Irrigation sources affect contamination risk. Anciso said surface water “poses the greatest potential for contamination. Effluent runs into rivers (and other surface water sources) and contaminates the water. Pathogen numbers may be high in rivers.”

Ground water is less likely to be contaminated. “If ground water tests positive for contaminants, something is wrong,” Anciso said. “A cracked well head or other problem allows contamination.”

Municipal water sources are the least likely to be contaminated.

Irrigation methods also affect potential for contaminants to affect produce. “Subsurface drip irrigation is the least likely to contaminate,” he said. Furrow irrigation is a bit more likely (to contaminate) and overhead spray systems pose the greatest potential for contamination. “The less potential for water to contact the plant, the less likely contamination will occur.”

He said producers should “know the watershed. Identify any possible point or non-point pollution sources. Follow best management practices to reduce pollution. The more you understand where water comes from and how it is delivered, the better you are able to assure less contamination.”

Testing water is critical

He says testing irrigation water is critical. The California Leafy Greens Management Agreement provides guidelines for contaminant levels, based on coliform units (CFUs) per milliliter. A CFU rating of 1 to 234 is acceptable for all kinds of irrigation. With a 235 to 574 rating, water should not come in contact with the edible portion of the plant. “Drip irrigation would be okay,” Anciso said.

At a rating above 575 CFUs, the water is unacceptable for any type of irrigation.

He said pathogens do not move up from roots into other parts of the plant, “based on California studies.”

He also said presence of E. coli is an indication that other pathogens and fecal matter might be present. “Salmonella may not correspond with CFU numbers, however.”

Anciso said manure-based fertilization in organic production should be monitored closely. “Application guidelines are in place and should be followed,” he said. “Follow the pre-harvest time constraints.”

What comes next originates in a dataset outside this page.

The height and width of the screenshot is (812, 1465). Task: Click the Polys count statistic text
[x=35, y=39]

He said pathogens have the potential to “last for years in manure if it’s not properly composted.”

Water used in post harvest operations “must be potable,” Anciso said. Precautions include proper worker hygiene, washing produce, transportation, cooling, processing and maintaining proper temperature differential.

Anciso said chlorine or another sanitizer may be important in packing shed water, not necessarily to clean the produce but to “keep the water clean.”

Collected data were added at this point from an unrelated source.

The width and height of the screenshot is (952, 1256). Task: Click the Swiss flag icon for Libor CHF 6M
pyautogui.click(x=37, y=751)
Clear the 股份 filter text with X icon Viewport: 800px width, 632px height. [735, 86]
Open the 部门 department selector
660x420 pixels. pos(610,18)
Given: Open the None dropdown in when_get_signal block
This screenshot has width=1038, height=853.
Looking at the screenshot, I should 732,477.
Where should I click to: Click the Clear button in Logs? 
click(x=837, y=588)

Suresh Pillai, a Texas A&M microbiology professor and director of the National Center for Electron Beam Research, said a zero contamination level for water or produce is impossible to achieve. “We can’t get samples without organisms,” he said. “Microbes were on the earth billions of years before humans. We now have 6 billion humans on the planet. There are probably that many micro organisms under your big toe.”

He said whether an organism is a pathogen or not “depends on the context. All are opportunists.”

The problem, as Pillai sees it, is lack of an accurate means of assessing food safety. “We have the technology to go millions of miles to the moons of Jupiter and get soil analyses. But we still don’t have an accurate means of checking food safety.”

He said groundwater is not immune from contamination but “it’s unusual to find high concentrations.”

Pillai said testing in the Rio Grande found “fecal matter all across the water. We will find micro organisms if we look for them,” he said. “We need to incorporate practices to limit contamination of produce.”

He said water in packing sheds water may contain viruses that are not controlled by chlorine.

“When, how and for what to sample are big questions,” Pillai said.  And growers and packers should always be skeptical of negative reports.

He said what producers don’t see should concern them. “Interpreting negative results should keep you up at night. With positive results, you can take action.”

 “Growers and packers need a quantitative risk analysis system to help make decisions,” he said. “They need a system to determine risks and if there are hazards or not.”

He said a Quantitative Risk Assessment model identifies “actionable items. Growers can then change those risks, by alternating production practices—changing irrigation methods, for instance.”